1. What will my dental plan administrator do with the information I submit?

Once your plan administrator has the necessary forms and any supplementary information requested, he or she will be able to determine your plan’s liability based upon the provisions set out in the contract.

You will be sent an explanation of how the benefit was calculated. All, some or none of your treatments may be covered or, for some services, coverage may be limited to an alternative, less expensive procedure. It is important to understand that necessary treatment and covered expenses are not the same things.

2. My reimbursement was limited or declined. Where do I turn for clarification?

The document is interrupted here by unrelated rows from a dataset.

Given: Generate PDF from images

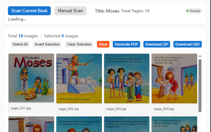Looking at the screenshot, I should tap(127, 44).
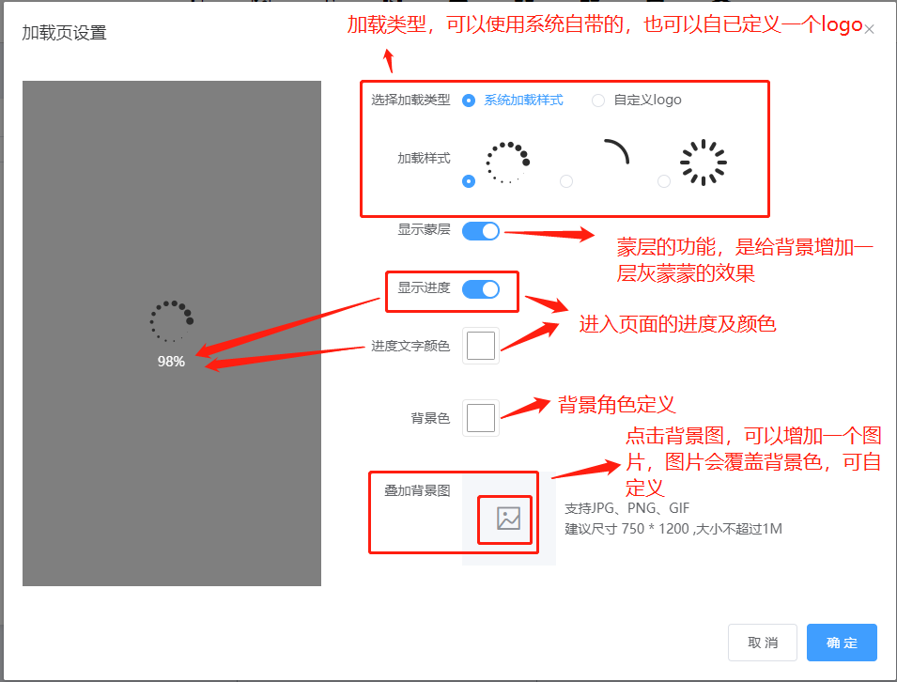Select the 自定义logo radio button

[x=597, y=101]
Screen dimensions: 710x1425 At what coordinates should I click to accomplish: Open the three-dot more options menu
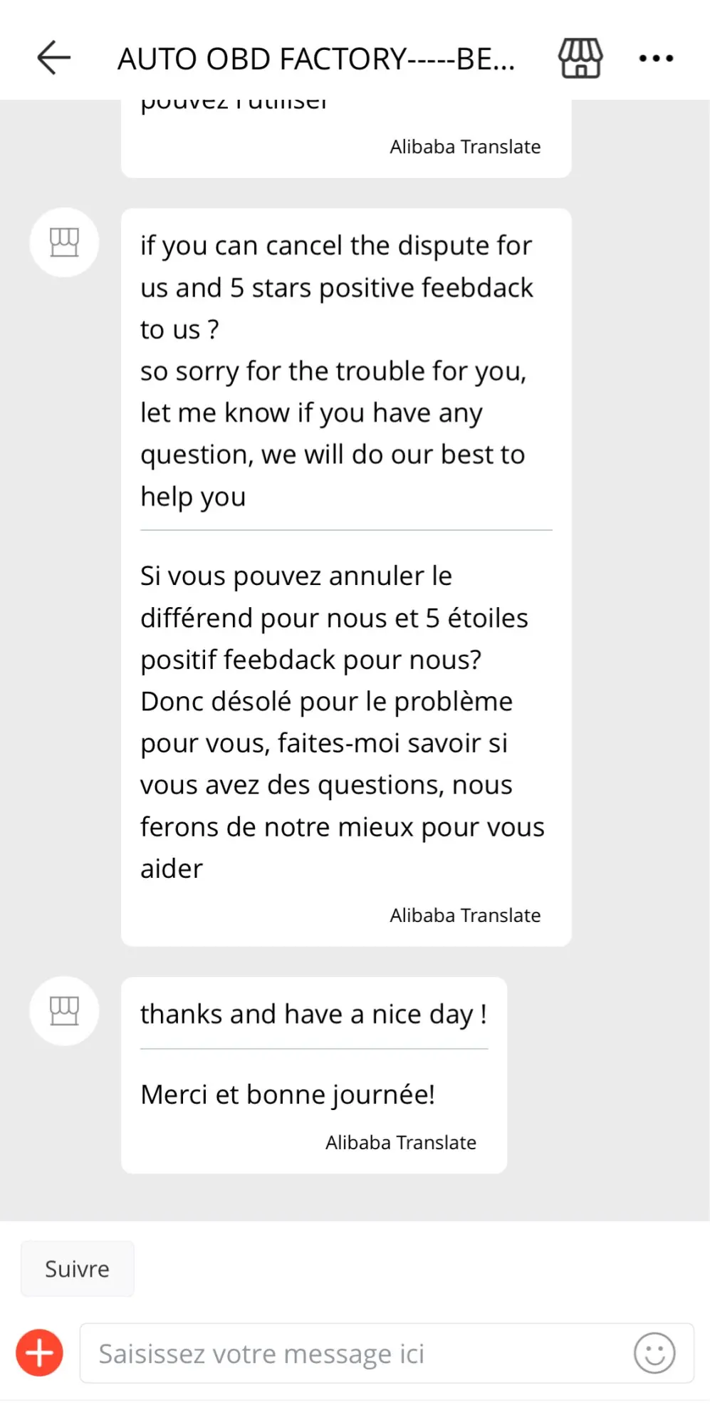click(x=655, y=58)
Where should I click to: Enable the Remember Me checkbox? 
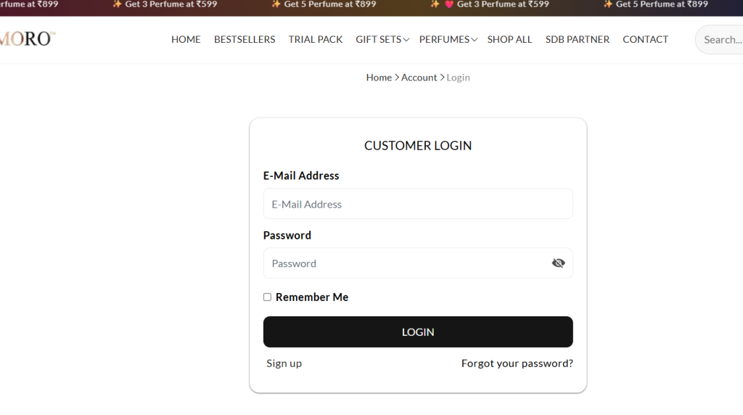267,297
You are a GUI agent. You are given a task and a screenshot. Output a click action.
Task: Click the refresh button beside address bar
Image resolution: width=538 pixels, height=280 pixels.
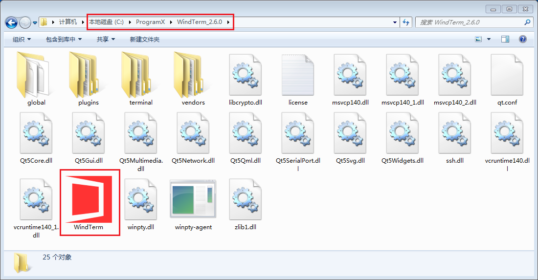point(405,22)
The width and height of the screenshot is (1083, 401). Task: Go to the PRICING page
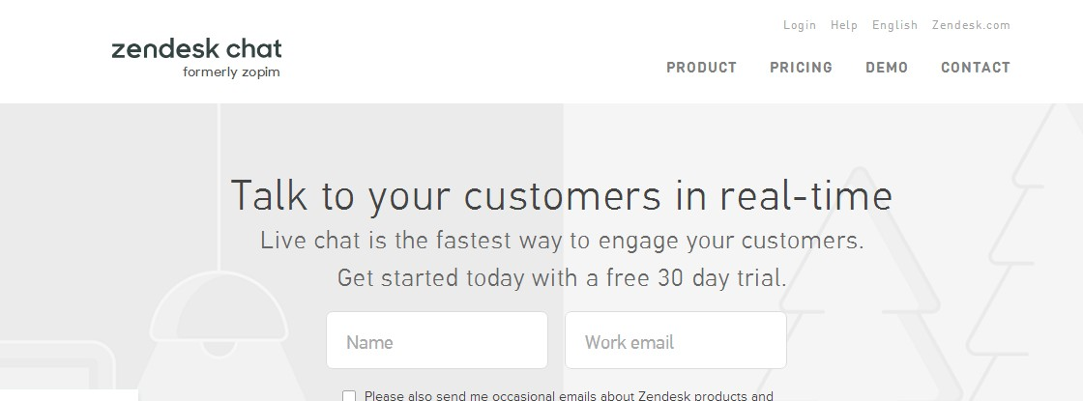(x=801, y=68)
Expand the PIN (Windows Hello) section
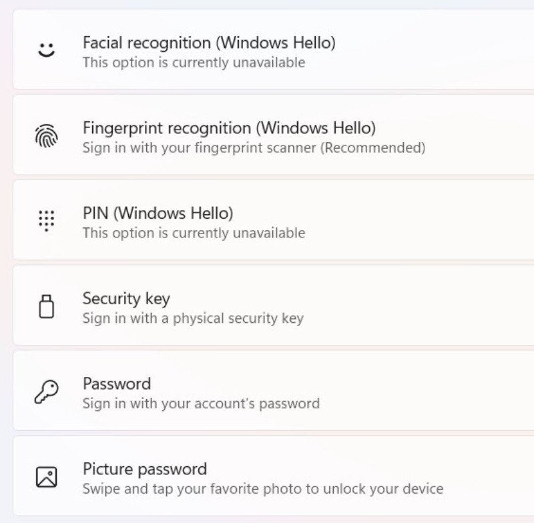 pyautogui.click(x=267, y=221)
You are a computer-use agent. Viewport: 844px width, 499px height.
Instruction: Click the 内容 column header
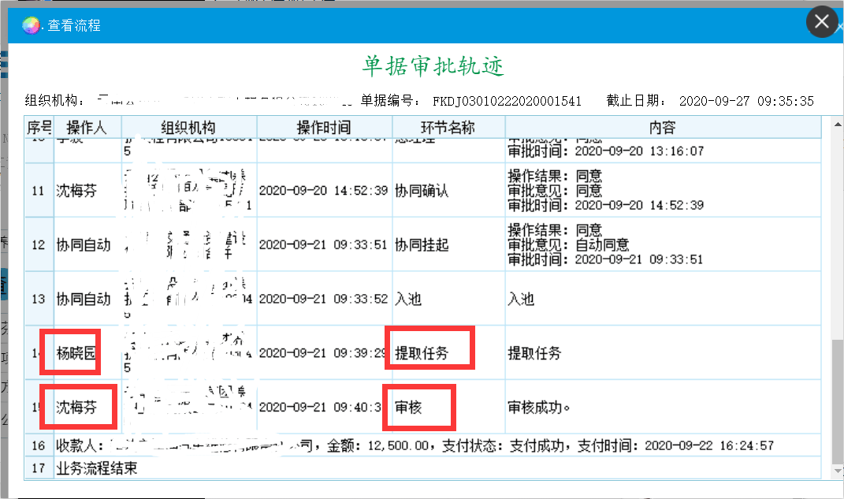pyautogui.click(x=662, y=128)
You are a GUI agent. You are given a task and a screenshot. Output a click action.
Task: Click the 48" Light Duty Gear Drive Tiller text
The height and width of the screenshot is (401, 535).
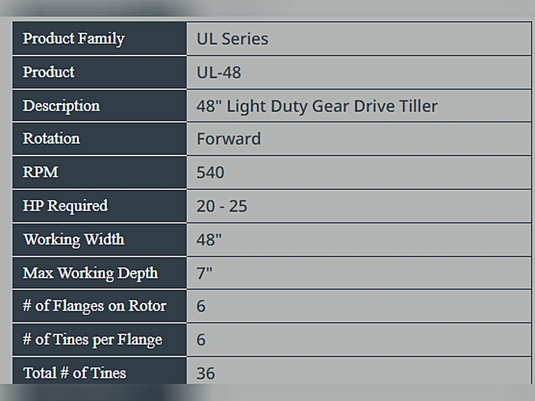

First, read the explanation from your plan administrator carefully. In most cases, it will explain how the benefit was calculated and it will identify any limitations or exclusions that have been applied. Look for language such as “Under the terms of your dental plan…”, “Your plan limits coverage to…” and “These services are covered only when…”.

These types of statements indicate that there are limitations within your contract and they have been applied to your claim. As a result, some or all of the costs associated with your treatment will remain an out-of-pocket expense not reimbursable under your plan.

For more detailed information about the specific provisions of your plan, either consult your employee handbook, discuss the matter with your benefits department or speak directly to your plan administrator.

The Advisory Services Department of The Ontario Dental Association is also able to provide you with assistance and advice.